[Opening MATERIAL FOR THIS TASK section]

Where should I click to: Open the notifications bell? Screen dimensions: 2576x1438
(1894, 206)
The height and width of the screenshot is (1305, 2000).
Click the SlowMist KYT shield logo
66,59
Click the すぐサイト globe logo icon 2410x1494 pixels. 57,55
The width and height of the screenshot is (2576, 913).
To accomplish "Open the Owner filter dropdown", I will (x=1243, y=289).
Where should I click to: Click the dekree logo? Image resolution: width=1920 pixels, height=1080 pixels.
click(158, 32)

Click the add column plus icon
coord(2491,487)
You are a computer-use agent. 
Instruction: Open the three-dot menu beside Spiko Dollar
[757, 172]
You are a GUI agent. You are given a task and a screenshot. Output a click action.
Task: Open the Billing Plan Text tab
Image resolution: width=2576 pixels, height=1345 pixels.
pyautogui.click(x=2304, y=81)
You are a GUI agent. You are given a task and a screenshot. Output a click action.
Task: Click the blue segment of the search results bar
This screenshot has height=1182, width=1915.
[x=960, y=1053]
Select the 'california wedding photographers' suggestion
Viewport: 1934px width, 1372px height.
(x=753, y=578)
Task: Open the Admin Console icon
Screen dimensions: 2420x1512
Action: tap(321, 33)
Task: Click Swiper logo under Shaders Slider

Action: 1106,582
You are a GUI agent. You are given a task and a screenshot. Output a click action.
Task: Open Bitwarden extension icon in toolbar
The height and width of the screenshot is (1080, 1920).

[Closing MATERIAL FOR THIS TASK section]

TASK GOAL: Nothing but the lines from the one containing "Select the 'california" through the last line of the data above should be given again, each exactly as it stands.

EXERCISE RESPONSE:
Select the 'california wedding photographers' suggestion
Viewport: 1934px width, 1372px height.
(x=753, y=578)
Task: Open the Admin Console icon
Screen dimensions: 2420x1512
Action: tap(321, 33)
Task: Click Swiper logo under Shaders Slider

Action: 1106,582
You are a GUI agent. You are given a task and a screenshot. Output a click action.
Task: Open Bitwarden extension icon in toolbar
The height and width of the screenshot is (1080, 1920).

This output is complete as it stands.